# [PARTS OF THE EXERCISE]
1. In the article about canceled productions, why did Warner Bros. Discovery drop Batgirl instead of releasing it? Answer in one to three sentences.
2. Carry the article about shelved productions forward from its final sentence.

# [TEXT EXCERPT]
+===+
AMC is doing to two separate TV shows what Warner Bros. Discovery did to Batgirl. Although already shot, both shows have been canceled.
Back in August, we learned that Warner Bros. Discovery (WBD) had killed its $70 million Batgirl movie. This was after the movie had already been shot. When WBD went for the tax write-off, Batgirl was nearly through the post-production process. Basically, WBD believed the movie would flop and that spending another $50 million to promote it was a waste. So the multinational disappeared it to take advantage of the tax write-off, which was much more cost-effective.
To not break any tax laws, WBD cannot exhibit Batgirl in any way ever. So the public can never see it. WBD did the same to Scoob! Holiday Haunt, which was also near completion.
+===+
# [DATA LINES]
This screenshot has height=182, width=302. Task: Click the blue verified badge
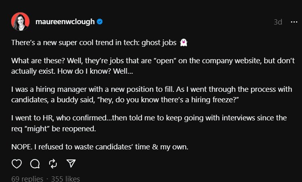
+===+
# [THE RESULTS]
1. Warner Bros. Discovery believed the movie would flop and that spending another $50 million to promote it would be a waste. Taking the tax write-off was much more cost-effective.

2.
I find this behavior appalling, corporatism at its worst. It’s easy to laugh at how bad or woke or unwatchable a Batgirl movie might be, and it was probably all those things. But Batgirl is still art. It might be dreadful art, but writers, actors (Michael Keaton’s return as Batman), actresses, production designers, sound engineers, editors, composers, stunt people, and many others poured their efforts and talents into this art, and to disappear all that for a mercenary tax write off is un-American. Well, these days, it’s as American as it gets.
And now, here we go again…
The second season of legal drama “61st Street” had already been shot, but AMC no longer plans to air it. In addition, four of the six episodes of “Invitation to a Bonfire” had been shot before AMC decided to pull the plug.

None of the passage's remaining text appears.